Doctor’s Notebook by NORLEENA GULLETT, M.D.
(NEW YORK) — Some doctors knowingly prescribe powerful painkillers to patients who abuse them, according to a new editorial in the New England Journal of Medicine.
And as upsetting as it is, I’m one of those doctors.
As a resident physician in radiation oncology, I prescribe narcotics daily. All my patients have cancer. And with cancer comes cancer treatments, some of the most painful procedures medicine has to offer.
One of my patients, a young woman, had lingering pain from surgery, chemo and radiation.
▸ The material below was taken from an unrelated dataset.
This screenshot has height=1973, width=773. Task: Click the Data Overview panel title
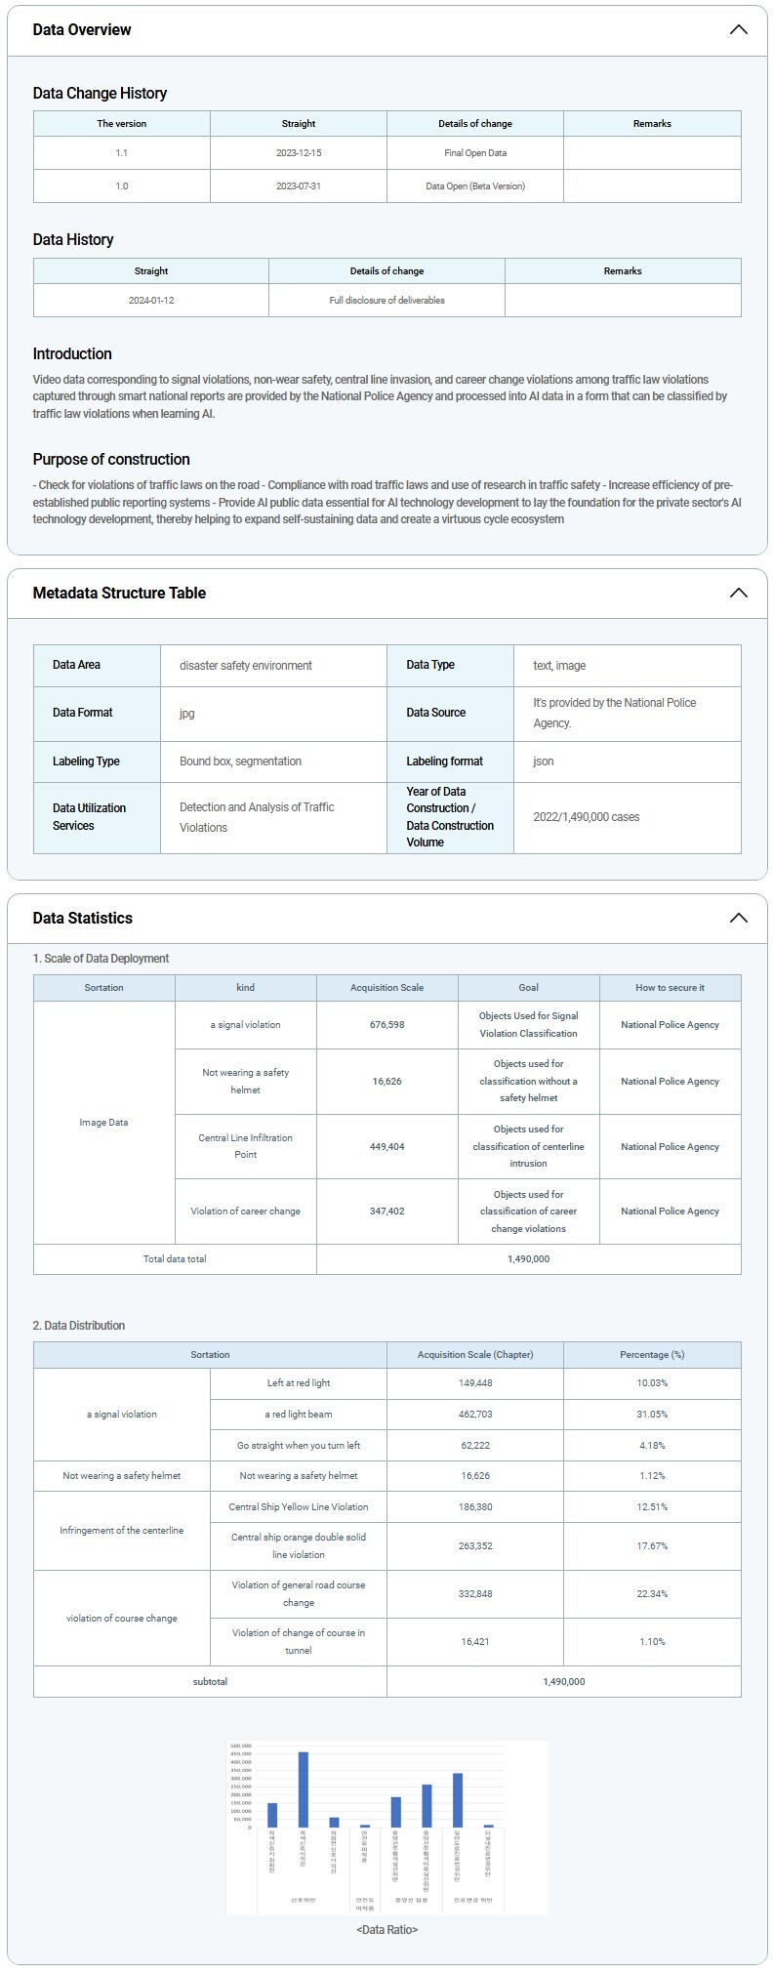(82, 29)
Both the attending physician and I were very sympathetic, and continued to prescribe daily Percocet.
Then I got a call from Medicaid telling me the refill prescription I wrote was too soon — that the patient didn’t qualify for a refill yet as she had already received 90 tablets. My sympathy dissolved as, confused, I called the pharmacy to confirm the prescription.
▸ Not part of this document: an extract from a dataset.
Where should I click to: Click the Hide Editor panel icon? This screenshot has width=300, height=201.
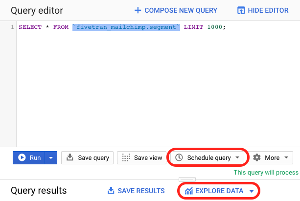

Our clinic still uses handwritten prescription pads, and my patient had changed the number of tablets from 30 to 90 — a simple alteration, and a misdemeanor or felony, depending on the state.
My patient had also changed a Percocet prescription from her chemotherapy doctor. She spent four days in jail and missed four radiation treatments.
Prescription forging happens. And while doctors are aware of the problem, we don’t often consider it at the point of care — the moment patients tell us they’re in pain. A 2011 survey from Yale University found nearly a third of patients who abused narcotic painkillers reported obtaining them from a doctor.
Do I think my patient was abusing Percocet? Maybe, but the answer isn’t quite that easy. Maybe she had more pain and was afraid to tell us. Maybe we had unconsciously communicated that her pain should have been well-controlled with the drugs we gave her. Or maybe she was selling the extra pills to help pay for her treatment.
So what was I to do when she returned for radiation treatment after her release from jail? She still had cancer, still had pain from her operation and was still undergoing daily treatment. Most important, she was still my patient.
My attending physician took over the patient’s pain management and drafted a pain contract — a document that detailed what medication would be prescribed, who would prescribe it, along with rules that the patient agreed to follow. We also kept close contact with the patient’s other providers.
I keep hoping that our clinic will switch to electronic prescribing, which would make it harder for patients to alter prescriptions.
But while prescription drug abuse is a problem and needs to be recognized, the reasons doctors prescribe painkillers should not be forgotten.
Dr. Norleena Gullett is a resident physician in the Department of Radiation Oncology at Indiana University, The Simon Cancer Center.